In mathematics, representation is a very general relationship that expresses similarities between objects. Roughly speaking, a collection Y of mathematical objects may be said to represent another collection X of objects, provided that the properties and relationships existing among the representing objects yi conform in some consistent way to those existing among the corresponding represented objects xi. Somewhat more formally, for a set Π of properties and relations, a Π-representation of some structure X is a structure Y that is the image of X under a s homomorphism that preserves Π. The label representation is sometimes also applied to the homomorphism itself.

Perhaps the most well-developed example of this general notion is the subfield of abstract algebra called representation theory, which studies the representing of elements of algebraic structures by linear transformations of vector spaces.
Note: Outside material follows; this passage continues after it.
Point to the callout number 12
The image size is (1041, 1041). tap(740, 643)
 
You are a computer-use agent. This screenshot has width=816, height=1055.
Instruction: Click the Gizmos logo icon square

Although the term representation theory is well established in the algebraic sense discussed above, there are many other uses of the term representation throughout mathematics.

An active area of graph theory is the exploration of isomorphisms between graphs and other structures. A key class of such problems stems from the fact that, like adjacency in undirected graphs, intersection of sets (or, more precisely, non-disjointness) is a symmetric relation. This gives rise to the study of intersection graphs for innumerable families of sets. One foundational result here, due to Paul Erdős and colleagues, is that every n-vertex graph may be represented in terms of intersection among subsets of a set of size no more than n2/4.